When my mother reported to the school that I was being bullied, everything just got worse. But that was a long time ago, and maybe teachers and administrators respond more effectively now.

What did help was moving to a new, larger school! (For other reasons, not because of the bulllying, but it still worked.) At the new school I was one kid among many and there was no established pattern of bullying me. I pretty much went unnoticed and it was a huge relief. And there were enough kids that I was able to find a bit of a niche and make friends.

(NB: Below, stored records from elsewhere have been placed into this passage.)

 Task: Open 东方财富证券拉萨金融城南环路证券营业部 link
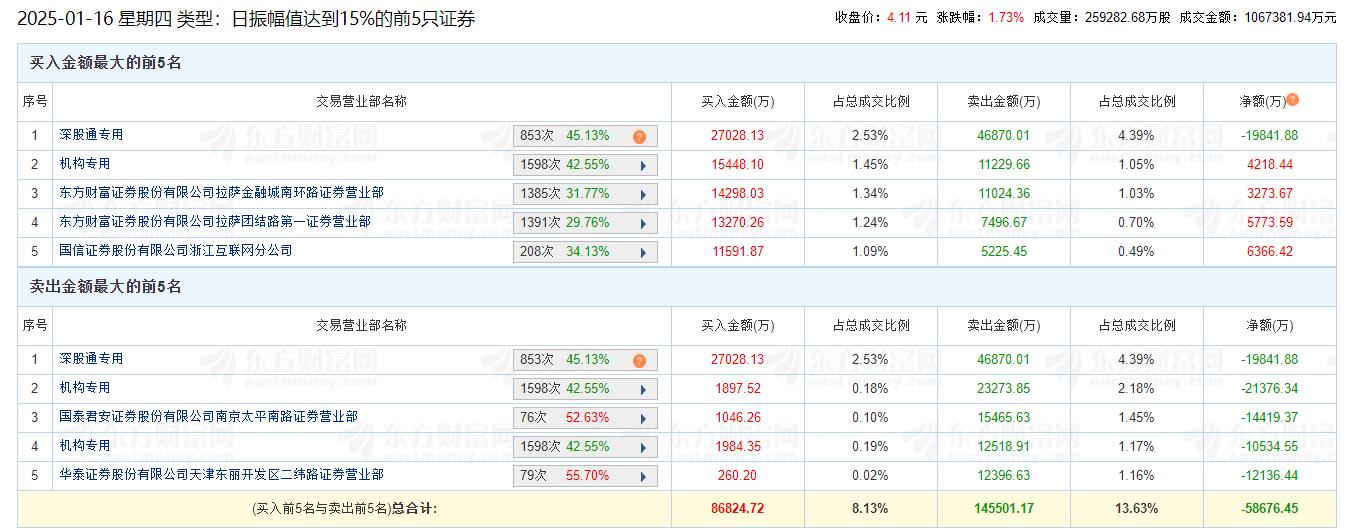coord(221,193)
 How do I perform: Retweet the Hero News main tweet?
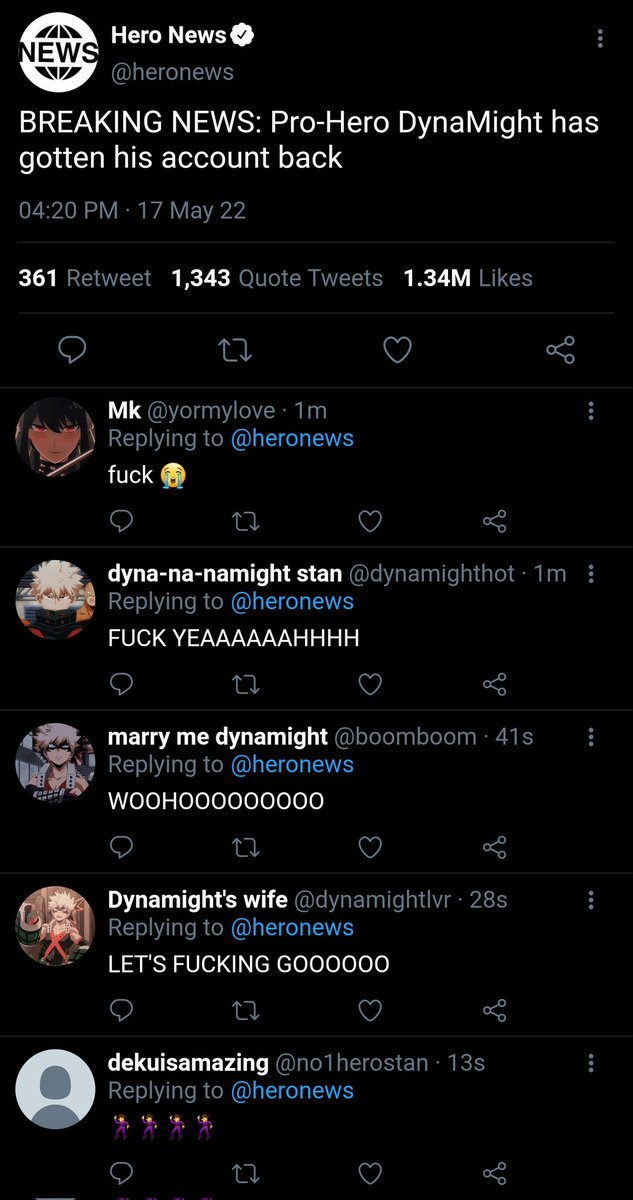click(x=234, y=349)
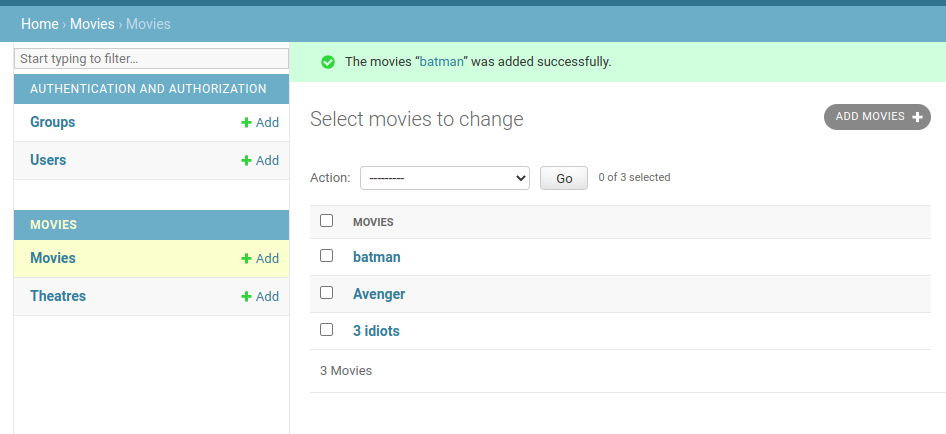Toggle the select-all movies checkbox in header
Screen dimensions: 946x434
click(x=326, y=221)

And finally, I hope that if Sydney continues to want to try a new look, she's allowed to do so if her family can afford it. The eating stuff is worrisome, but there's nothing innately wrong with wanting long hair or makeup or dresses or whatever, and the letter feels a bit like LW wants to dismiss this as solely as response to the bullying rather than as a teenager wanting to start crafting an adult identity. (Some conversations about patriarchal beauty standards etc. may be in order, but in a context of helping Sydney discover what she wants, not telling her she can't do it.)
shirou: (cloud)

[personal profile] shirou 2022-10-09 09:21 pm (UTC)(link)
I love this answer. I would advise LW to listen to Sydney and trust she understands how these decisions will affect her. Perhaps once she transfers to the public school, she will be comfortable allowing LW to tell the administrators of the private school about this incident.
purlewe: (Default)

[personal profile] purlewe 2022-10-10 02:56 pm (UTC)(link)
This is a great answer. And sadly teachers and admins haven't changed their ways of dealing with bullies (in general) and so get out is the best answer.
azurelunatic: Vivid pink Alaskan wild rose. (Default)

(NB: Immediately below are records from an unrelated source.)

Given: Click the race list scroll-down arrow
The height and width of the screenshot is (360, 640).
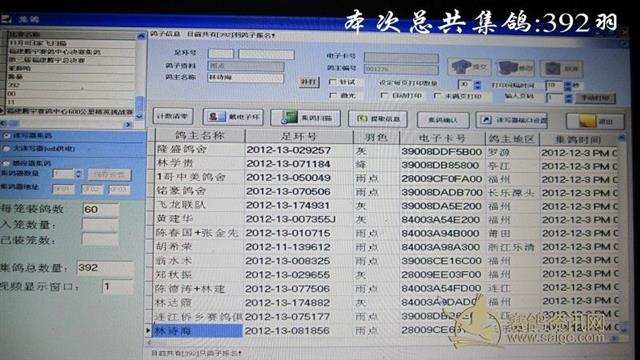Looking at the screenshot, I should [x=140, y=116].
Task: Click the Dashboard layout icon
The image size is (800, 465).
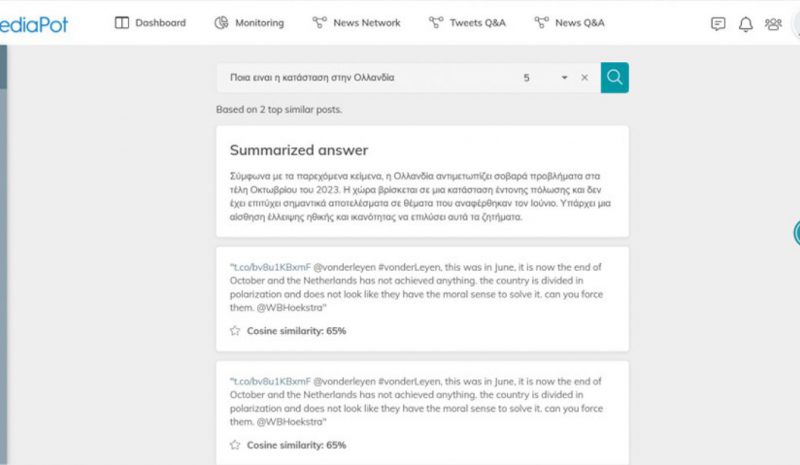Action: coord(122,22)
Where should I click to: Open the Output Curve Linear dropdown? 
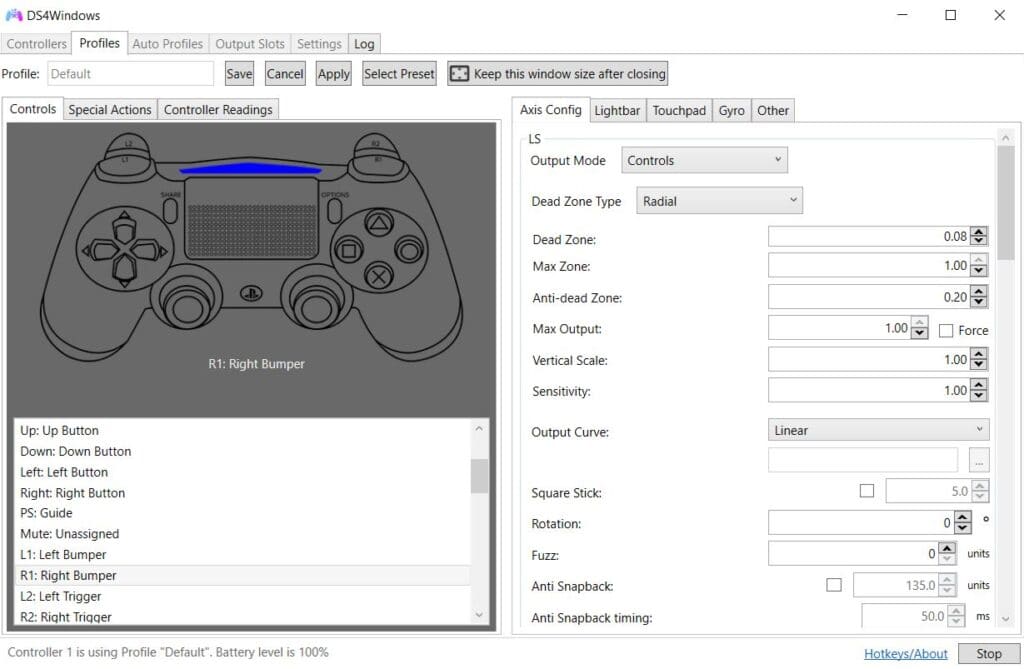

[personal profile] azurelunatic 2022-10-09 07:33 pm (UTC)(link)
For the love of fuck, transfer her immediately. That tiny size of school gets pecking orders enshrined and is severely toxic once a bad one forms. (Flocks of chickens with enough room to themselves do have pecking orders, but generally pecks get traded back and forth between the two or three adjacent chickens; even though there is an omega chicken, that bird does not regularly get pecked by *all* the folks above them. Unlike situations where a bunch of more dominant birds will decide to put the omega "back in their place", simultaneously. Which is what's going on here.)

[personal profile] hashiveinu 2022-10-10 12:15 am (UTC)(link)
+1
angelofthenorth: (Friends)

[personal profile] angelofthenorth 2022-10-11 07:40 pm (UTC)(link)
I was Sydney. Ranked bottom by all the boys consistently for years back in the 90s. To be honest, I was a weirdo by their standards. They felt entitled to the best that could be afforded in our private school - somewhat bigger than the one here described.

However I knew that if I moved to any of the local comps the bullying would follow me. I was that kid, excluded, partly because I was poorer than most of the students (I was on an Assisted Place Bursary).

My response was to study hard, because I was told that that was my exit, that at Uni I would find my tribe, so I got into Cambridge and guess what - I didn't fit there either for much of the same reasons in that I was the wrong sort of different.

There isn't a happy ending for my story. I just hope there is for Sydney.
ashbet: (Default)

[personal profile] ashbet 2022-10-12 07:37 am (UTC)(link)
Get Sydney out FIRST — respect her request — and then go to the administration of the private school.

Skipping a grade and getting to high school ahead of my bullies (thus getting something of a fresh start) probably saved my life.

By the time those little shits hit 10th grade, I had made new friends (including some Large Metalhead Guys who shared my various geeky interests), and they weren’t able to keep tormenting me to the same level.

Prioritize Sydney’s mental health and safety, although I absolutely think those boys should face consequences.